## “Hello World” in Keras

A few months ago, I started a new job doing applied research at Fast Forward Labs. My new colleagues had just finished a project on image recognition with convolutional neural networks, and were starting on a new project on text summarization with recurrent neural networks. Neural networks were not something I’d previously worked with, so I knew I’d have to get up to speed fast.

Despite all the recent excitement around deep learning, neural networks have a somewhat deserved reputation among non-specialists, who view them as computationally intensive to train and apply, difficult to interpret, and tedious to build.

##
Learn faster. Dig deeper. See farther.

That was certainly my feeling. And while interpretability remains an issue, and you’re going to want access to some pretty serious hardware to train and deploy large networks, the process of building and experimenting with neural networks has gotten a lot easier recently.

That’s because there are now high-level neural network libraries that enable developers to quickly build neural network models without worrying about the numerical details of floating point operations, tensor algebra, and GPU programming.

Today we’re going to look at one of these libraries, Keras. Keras is a high-level neural network library that, among many other things, wraps an API similar to scikit-learn’s around the Theano or TensorFlow backends.

Because of that similarity with scikit-learn, and to emphasise that neural network design and testing is now accessible to everyone, I’m going to give you a quick tutorial on how to use Keras by explicitly comparing it to scikit-learn.

Scikit-learn is the most popular, feature-complete, classical machine learning library used by Python developers.
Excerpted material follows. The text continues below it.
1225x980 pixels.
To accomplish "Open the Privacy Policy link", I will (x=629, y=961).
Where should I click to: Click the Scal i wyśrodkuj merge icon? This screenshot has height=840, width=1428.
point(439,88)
Among the many great things about scikit-learn, my favorite is its simple, coherent and consistent API, which is built around `estimator`

objects. The API is a good description of machine learning workflow with which many engineers are already comfortable, and it’s consistently applied throughout the package.

Let’s get started by importing the libraries we’ll need: scikit-learn, Keras, and some plotting features.

%matplotlib inline
import matplotlib.pyplot as plt
import seaborn as sns
import numpy as np
import pandas as pd
from sklearn.cross_validation import train_test_split
from sklearn.linear_model import LogisticRegressionCV
from keras.models import Sequential
from keras.layers.core import Dense, Activation
from keras.utils import np_utils

## Iris Data

The famous Iris dataset (published by Ronald Fisher in 1936) is a great way of demonstrating the API of a machine learning framework. In some ways it’s the “Hello world” of machine learning.
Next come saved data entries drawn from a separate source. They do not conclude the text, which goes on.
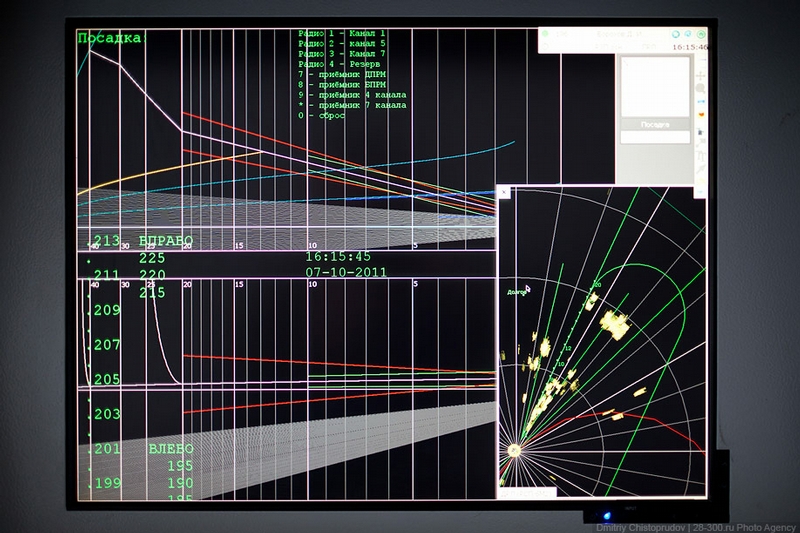Click the white preview box above Посадка

pos(655,86)
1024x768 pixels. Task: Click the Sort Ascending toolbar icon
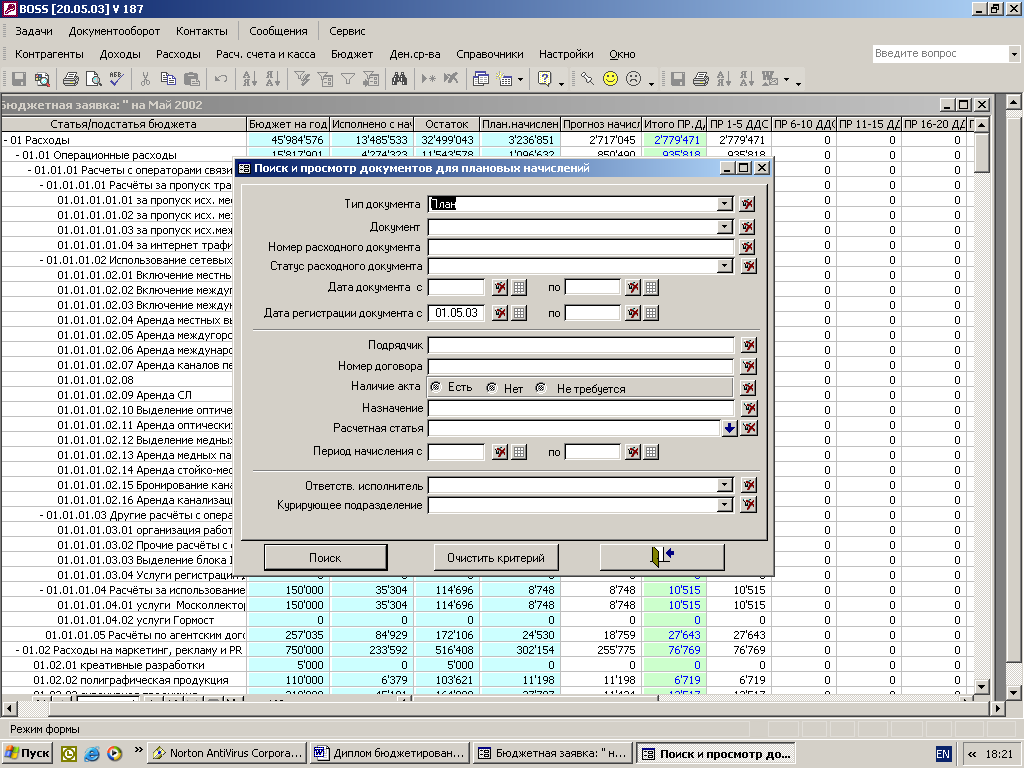(x=249, y=79)
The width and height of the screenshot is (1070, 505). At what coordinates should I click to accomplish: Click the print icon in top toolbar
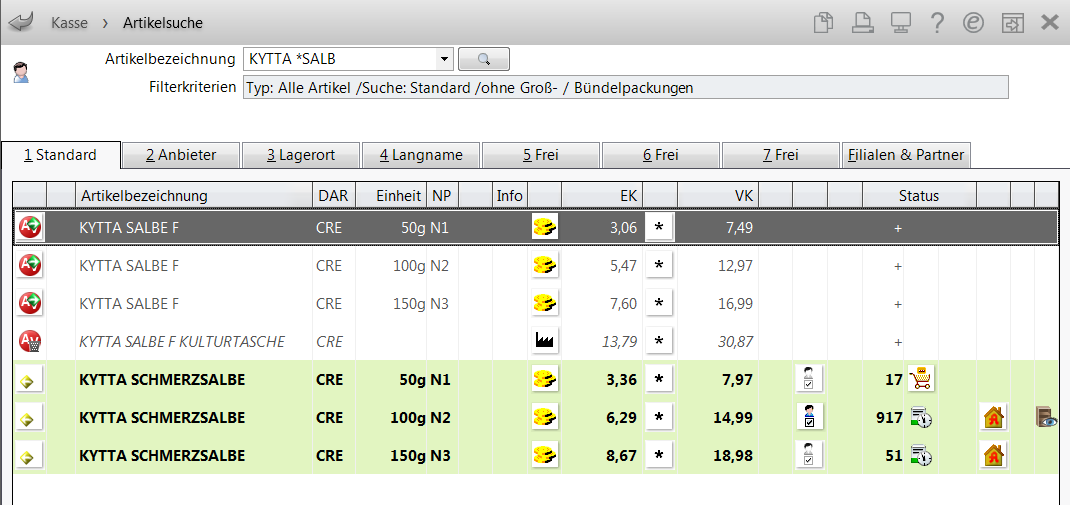[x=863, y=23]
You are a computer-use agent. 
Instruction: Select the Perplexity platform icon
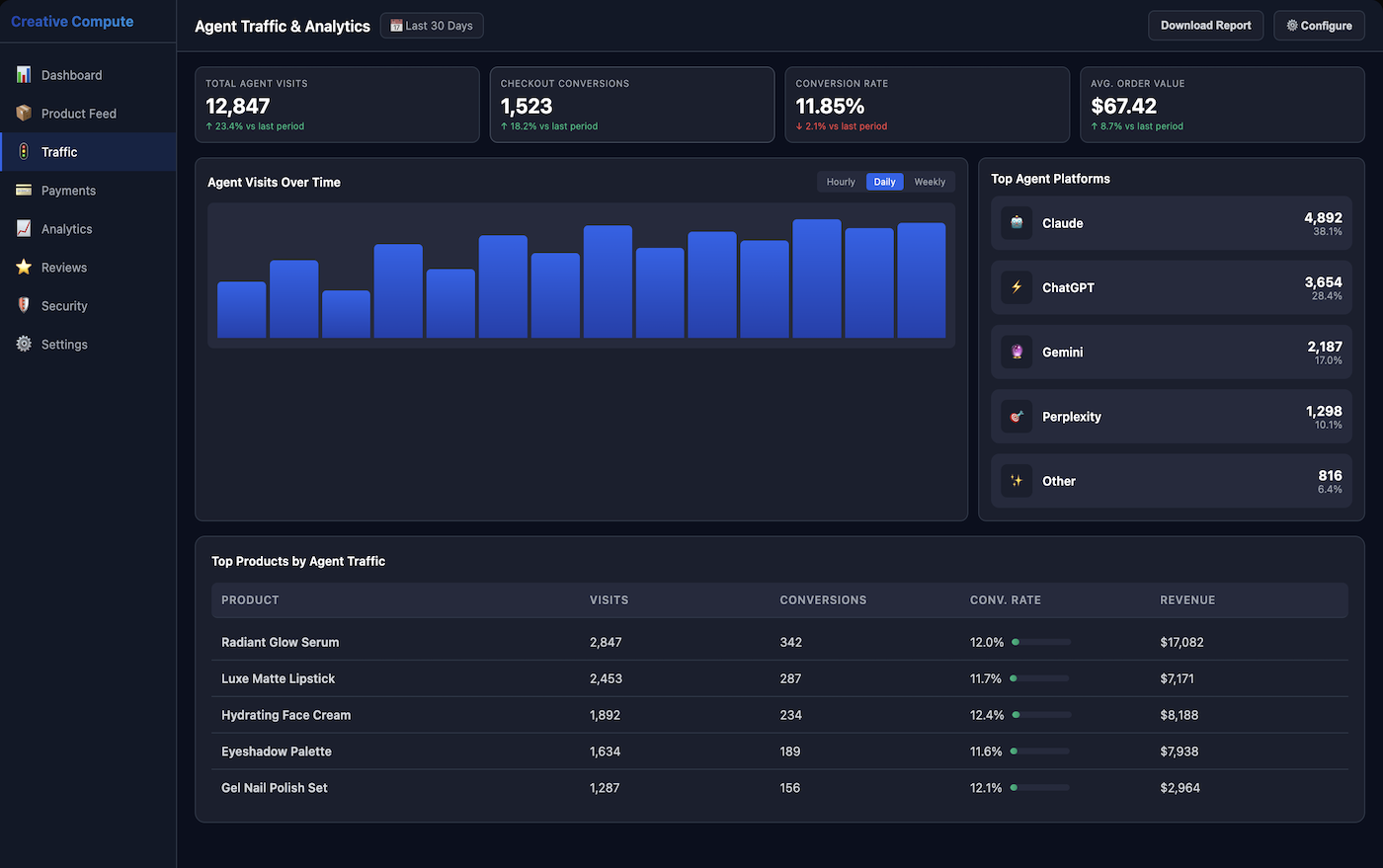pyautogui.click(x=1017, y=416)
The data is simple, and it’s possible to get high accuracy with an extremely simple classifier. Using a neural network to solve this problem is therefore using a sledgehammer to crack a nut. But this is fine! Our goal is to explore the code required to get from data to working classifier, not the details of model design and selection.

Let’s load the Iris dataset as a labelled DataFrame using `pandas`

and look at the first 5 examples.

iris = pd.read_csv('iris.csv')
iris.head()

For each example (i.e., flower), there are five pieces of data. Four are standard measurements of the flower’s size (in centimeters), and the fifth is the species of iris. There are three species: setosa, versicolor, and virginica. Our job is to build a classifier that, given the two petal and two sepal measurements, can predict the species of an iris. Let’s do a quick visualization before we start model building (always a good idea!):

sns.pairplot(iris, hue='species');

## Munge and Split the Data for Training and Testing

First we need to pull the raw data out of the `Iris`

DataFrame. We’ll hold the petal and sepal data in an array `X`

and the species labels in a corresponding array `y`

.

X = iris.values[:, :4]
y = iris.values[:, 4]

As is standard in supervised machine learning, we’ll train with some of the data, and measure the performance of our model with the remainder. This is simple to do by hand, but is also built into scikit-learn as the `train_test_split()`

function.

train_X, test_X, train_y, test_y = train_test_split(X, y, train_size=0.5, random_state=0)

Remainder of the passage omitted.